Democrats in Congress are racing to find ways to raise money to pay for an ambitious agenda of social spending on programs ranging from a monthly child tax credit to two free years of community college for all Americans, and one proposal that has gotten attention in recent days is a new 2% excise tax on corporate stock buybacks.

Democratic Sens. Sherrod Brown of Ohio and Ron Wyden of Oregon unveiled the proposal on Friday, estimating that the new levy would raise $100 million over 10 years, but rumors that Washington would target the cash-distribution strategy had been circulating in the weeks before, and investors have been listening.
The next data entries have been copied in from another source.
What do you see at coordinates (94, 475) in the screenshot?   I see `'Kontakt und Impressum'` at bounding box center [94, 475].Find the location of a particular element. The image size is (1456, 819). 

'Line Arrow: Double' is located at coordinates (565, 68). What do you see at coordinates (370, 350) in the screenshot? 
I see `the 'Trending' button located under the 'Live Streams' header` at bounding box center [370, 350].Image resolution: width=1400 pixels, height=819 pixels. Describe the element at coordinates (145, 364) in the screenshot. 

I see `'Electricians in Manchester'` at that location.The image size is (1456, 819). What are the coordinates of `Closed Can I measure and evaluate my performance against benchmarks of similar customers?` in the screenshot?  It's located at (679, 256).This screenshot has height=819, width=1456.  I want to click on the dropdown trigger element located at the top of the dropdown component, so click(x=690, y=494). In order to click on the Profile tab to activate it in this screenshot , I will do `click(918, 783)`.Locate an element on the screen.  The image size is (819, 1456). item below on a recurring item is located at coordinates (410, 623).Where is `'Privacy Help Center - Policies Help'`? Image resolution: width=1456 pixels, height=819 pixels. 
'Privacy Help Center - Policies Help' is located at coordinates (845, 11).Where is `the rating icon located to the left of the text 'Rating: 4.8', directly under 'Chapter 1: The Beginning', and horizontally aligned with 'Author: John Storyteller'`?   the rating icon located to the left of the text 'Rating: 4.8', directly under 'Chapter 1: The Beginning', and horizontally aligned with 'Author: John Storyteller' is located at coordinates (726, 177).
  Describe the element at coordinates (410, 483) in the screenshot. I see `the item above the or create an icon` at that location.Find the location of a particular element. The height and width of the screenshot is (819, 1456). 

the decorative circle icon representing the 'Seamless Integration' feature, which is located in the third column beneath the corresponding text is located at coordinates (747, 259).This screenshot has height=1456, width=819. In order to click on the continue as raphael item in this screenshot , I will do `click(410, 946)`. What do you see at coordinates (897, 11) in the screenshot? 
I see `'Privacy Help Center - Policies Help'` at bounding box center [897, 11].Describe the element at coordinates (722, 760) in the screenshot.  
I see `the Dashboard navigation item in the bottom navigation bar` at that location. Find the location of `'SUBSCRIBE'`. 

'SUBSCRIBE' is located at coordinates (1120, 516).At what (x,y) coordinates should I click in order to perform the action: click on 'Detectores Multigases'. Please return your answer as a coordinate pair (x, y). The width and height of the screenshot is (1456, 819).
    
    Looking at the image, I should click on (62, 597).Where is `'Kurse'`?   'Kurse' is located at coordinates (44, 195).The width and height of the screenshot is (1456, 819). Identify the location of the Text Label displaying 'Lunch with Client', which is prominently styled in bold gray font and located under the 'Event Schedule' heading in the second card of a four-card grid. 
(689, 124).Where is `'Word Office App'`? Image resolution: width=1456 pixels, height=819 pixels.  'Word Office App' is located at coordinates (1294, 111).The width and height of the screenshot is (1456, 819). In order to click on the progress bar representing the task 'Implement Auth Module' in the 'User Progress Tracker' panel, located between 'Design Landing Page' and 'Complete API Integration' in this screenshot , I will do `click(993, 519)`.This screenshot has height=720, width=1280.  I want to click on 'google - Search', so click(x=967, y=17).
“Stocks with the largest buybacks have lagged peers in recent weeks, potentially reflecting concern about the recent proposals to impose an excise tax on share repurchases,” wrote Goldman Sachs analysts led by David Kostin in a weekend note to clients. Kostin argued that a 2% tax would not likely have a major impact on earnings-per-share for the S&P 500 SPX, +0.23% broadly, but that it could be disruptive nonetheless. “Such a tax could affect equity supply and demand, given that U.S. corporates have been the largest buyers of U.S. equities during the past decade.”

It was once rare that public companies in the U.S. would repurchase shares of their own stock for fear of shareholder lawsuits, but a 1982 rule adopted by the Securities and Exchange Commission created a safe harbor that paved the way for a surge in the practice, which enables companies to manage their earnings-per-share metric and return cash to shareholders in a way that doesn’t trigger a tax liability, as dividends do.

Following the passage of President Donald Trump’s 2017 corporate tax cut, share buybacks became national news as the nation’s largest companies used their tax savings to buy back shares to the point that corporations became the largest source of demand for U.S. equities, when compared with foreign investors, households, mutual funds and pension funds, according to Goldman.

“Rather than investing in their workers, megacorporations used the windfall from Republicans’ 2017 tax cuts to juice their stock prices and reward their wealthiest investors and their executives through massive stock buybacks,” Wyden said in a press release. “Stock buybacks are currently heavily favored by the tax code, despite their skewed benefits for the very top and potential for insider game-playing. Our bill simply ends this preferential treatment and encourages megacorporations to invest in their workers.”

Critics of stock buybacks, however, say the proposal doesn’t go far enough. “I don’t think companies should be allowed to do buybacks at all,” said William Lazonick, a University of Massachusetts economist.

Lazonick’s pioneered research into the impact of stock buybacks on the U.S. economy, arguing that they drain corporate coffers and divert investment away from new technologies and employees toward already wealthy management and shareholders. Then Vice President Joe Biden cited his work in a 2016 op-ed in which he argued for reforming regulations that promote share repurchases.

“Since the Biden administration came to power, I’ve been disappointed that Democrats haven’t talked a lot about buybacks,” he said. “The main focus of Democrats after the 2017 tax cuts was that companies were just going to use the tax cuts to do more buybacks, and that’s what happened.”

Lazonick argued that a better policy would be to ban stock buybacks altogether, as Democratic Sen. Tammy Baldwin of Wisconsin proposed in 2019.

Stock market investors who worry that a new excise tax could slow share repurchases that have helped drive recent gains may take solace in the fact that the proposed tax is just 2% and appears designed to raise revenue rather than discourage stock buybacks altogether, according to Erica York, economist at the Tax Foundation.

“They’re proposing this as a way to raise revenue and it will have the effect of increasing the marginal tax rate on corporations,” she said. “We may see fewer buybacks on the margin, but it’s not set at a rate that would have a drastic impact.”

York pushed back on the claim that buybacks take company funds away from investments in workers or productivity. “Companies do buybacks out of an excess of cash when they’ve exhausted investment opportunities,” she said. “Some evidence shows they can supplement investment because it shifts capital away from older firms to new, innovative firms.”

The buyback excise tax was not included in a recent draft proposal circulated by Democrats on the House Ways and Means Committee, but much negotiation remains between now and passage of a final bill.

Ben Koulton, director of research at Beacon Policy Advisors, said in an interview that whether or not the buyback excise tax makes it into Democrats’ final spending bill will depend on what revenue raising proposals are most palatable to conservative Democrats in the Senate like West Virginia Sen. Manchin.

“I’m sure there will be plenty of opposition to this, but is there more opposition to it than raising the corporate rate another point?” Koulton said. “There’s certainly a desire by some Democrats to take on capital gains accrued by the super rich.”